*Work required*.
Without including pictures, set down every record exactly as it stands.

==*==

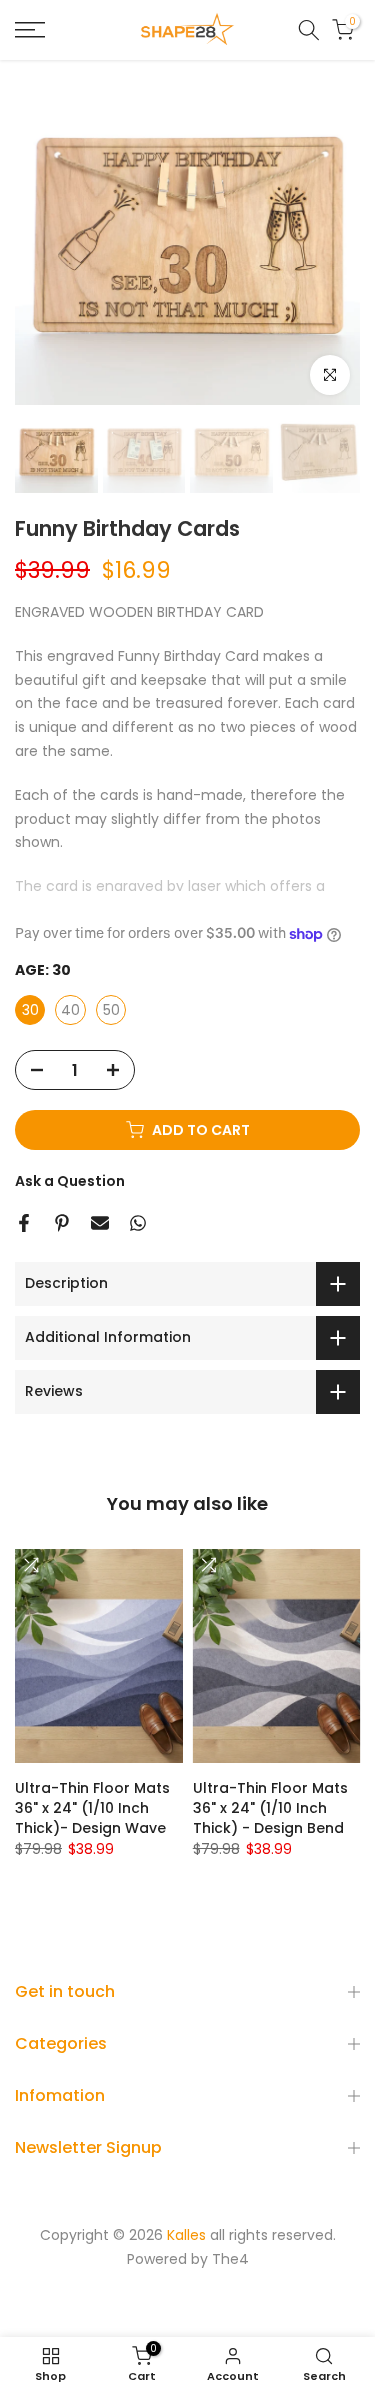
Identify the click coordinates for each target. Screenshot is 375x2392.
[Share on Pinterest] (62, 1223)
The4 (230, 2259)
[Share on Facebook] (24, 1223)
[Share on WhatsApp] (138, 1223)
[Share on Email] (100, 1223)
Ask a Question (70, 1181)
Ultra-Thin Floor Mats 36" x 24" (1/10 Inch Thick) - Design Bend (270, 1808)
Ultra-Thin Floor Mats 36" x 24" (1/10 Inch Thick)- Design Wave (92, 1808)
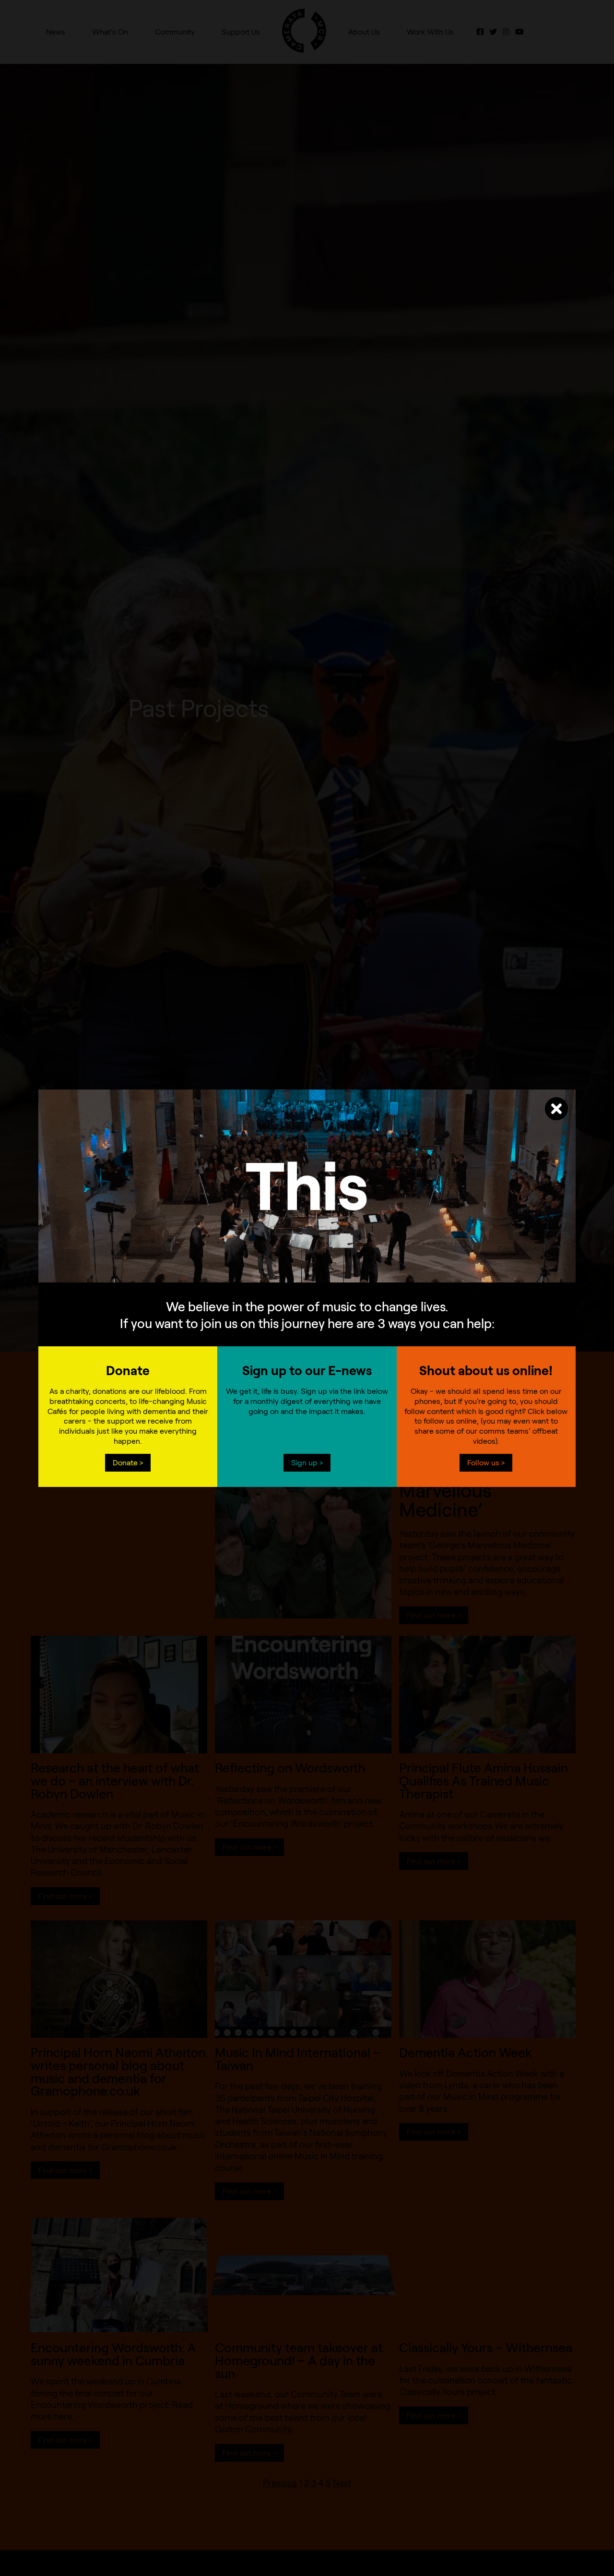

==*==

*Exercise output*.
Identify the click coordinates for each target. Screenshot is 375x2392.
[Share on Pinterest] (62, 1223)
The4 (230, 2259)
[Share on Facebook] (24, 1223)
[Share on WhatsApp] (138, 1223)
[Share on Email] (100, 1223)
Ask a Question (70, 1181)
Ultra-Thin Floor Mats 36" x 24" (1/10 Inch Thick) - Design Bend (270, 1808)
Ultra-Thin Floor Mats 36" x 24" (1/10 Inch Thick)- Design Wave (92, 1808)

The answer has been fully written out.